## What you will do
(1) Which boot error messages does Akheron quote in the first post of the Gentoo boot forum thread? List each one.
(2) Can you copy the Gentoo boot forum thread word for word, from "How many partitions" to "your /etc/fstab look like?"?

# unable to mount [solved]

## Akheron

hey all. just finished installing gentoo and everything went fine except when i boot up gentoo i get these errors:

root-nfs: no NFS server available, giving up.

VFS: unable to mount root fs via NFS, trying floppy.

cannot open root device "sda3" or unknown block (2,0)

please append a correct "root=" boot option

kernel-panic not syncing: VFS: Unable to mount root fs on unknown block(2,0)

to me its saying it cant mount because of a bad option but im not sure how to fix this. any help would be great, ive been up all night trying to get this damn thing to boot.Last edited by Akheron on Tue Jul 14, 2009 1:32 pm; edited 1 time in total

----------

## krinn

as simple as that:

kernel cannot find your harddisk because he didn't find the proper drivers to handle your controller.

(else kernel would have show you valid partitions and drives it found)

1/ you didn't add the proper harddisk controller driver in your kernel

or

2/ you did, but compile it as a module, for booting you need build-in support.

If you don't know what driver you need... output lspci and users will be able to point you to the right path.

----------

## Akheron

i have an nvidia chipset. i forgot to enable nvidia sata support. maybe this will do it. thanks. ill let you know if it works.

----------

## Akheron

it fixed the problem but now i have a new one.

fsck.ext3: No such file or directory while trying to open /dev/ROOT

/dev/ROOT:

The superblock could not be read or does not describe the correct ext2 filesystem.

If the device is valid and it really contains an ext2 filesystem (and not swap or ufs or something else),

then the superblock is corrupt, and you may try running e2fsck with an alternate superblock:

e2fsck -b 8193 <device>

Filesystem could'nt be fixed

----------

## slackline

Lets take a step back here.

If you could help us understand what you did during the install that would be very useful.

How many partitions did you create, and what file system did you format them as?

What kernel version are you using and what does your config look like? (Use Pastebin for the kernel config as its quite big).

What does your /etc/fstab look like?

What does your GRUG/LILO config look like?

You'll likely have to boot with the install CD to get the kernel config, fstab and boot loader configs, but this information will make it a lot easier for people to help troubleshoot.

----------

## Akheron

slackline your fing amazing! You didnt do anything yet you helped me. You asked for my fstab config which made me realise i never configured it. I just did and now it boots fine! Thanks man!

----------

## slackline

Always the simple things  :Smile: 

You must have missed a fairly important step in the excellent Installation handbook, but I'm glad its sorted now   :Very Happy: 

slack

P.S. - If you could edit your first post and add '[SOLVED]' to the subject line it will help others searching the forums   :Wink: 

----------

## Items
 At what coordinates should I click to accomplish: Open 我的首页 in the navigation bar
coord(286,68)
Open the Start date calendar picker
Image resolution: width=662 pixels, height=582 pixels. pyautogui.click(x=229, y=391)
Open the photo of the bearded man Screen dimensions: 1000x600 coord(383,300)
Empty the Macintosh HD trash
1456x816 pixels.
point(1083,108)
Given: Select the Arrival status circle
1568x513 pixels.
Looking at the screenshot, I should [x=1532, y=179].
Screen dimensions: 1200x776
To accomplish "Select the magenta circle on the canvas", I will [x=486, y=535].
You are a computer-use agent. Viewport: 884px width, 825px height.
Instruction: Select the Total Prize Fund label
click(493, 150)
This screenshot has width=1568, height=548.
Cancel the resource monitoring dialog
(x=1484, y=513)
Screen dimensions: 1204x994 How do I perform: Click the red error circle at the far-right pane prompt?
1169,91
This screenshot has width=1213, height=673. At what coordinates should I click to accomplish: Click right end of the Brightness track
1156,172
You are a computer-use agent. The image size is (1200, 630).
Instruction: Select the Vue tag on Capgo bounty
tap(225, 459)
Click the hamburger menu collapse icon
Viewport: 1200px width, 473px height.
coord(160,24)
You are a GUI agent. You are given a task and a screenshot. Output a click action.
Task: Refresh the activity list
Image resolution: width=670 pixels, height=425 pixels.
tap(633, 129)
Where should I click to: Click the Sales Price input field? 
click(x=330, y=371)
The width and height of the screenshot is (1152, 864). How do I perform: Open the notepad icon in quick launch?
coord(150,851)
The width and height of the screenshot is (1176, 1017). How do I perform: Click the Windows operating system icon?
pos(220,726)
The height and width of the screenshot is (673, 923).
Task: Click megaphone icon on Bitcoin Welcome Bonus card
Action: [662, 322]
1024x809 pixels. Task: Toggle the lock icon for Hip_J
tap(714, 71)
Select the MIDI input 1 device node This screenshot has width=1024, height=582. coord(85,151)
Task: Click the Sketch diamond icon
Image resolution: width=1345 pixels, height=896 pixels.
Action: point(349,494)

## Solutions for each task
(1)
- root-nfs: no NFS server available, giving up.
- VFS: unable to mount root fs via NFS, trying floppy.
- cannot open root device "sda3" or unknown block (2,0)
- please append a correct "root=" boot option
- kernel-panic not syncing: VFS: Unable to mount root fs on unknown block(2,0)

(2)
How many partitions did you create, and what file system did you format them as?

What kernel version are you using and what does your config look like? (Use Pastebin for the kernel config as its quite big).

What does your /etc/fstab look like?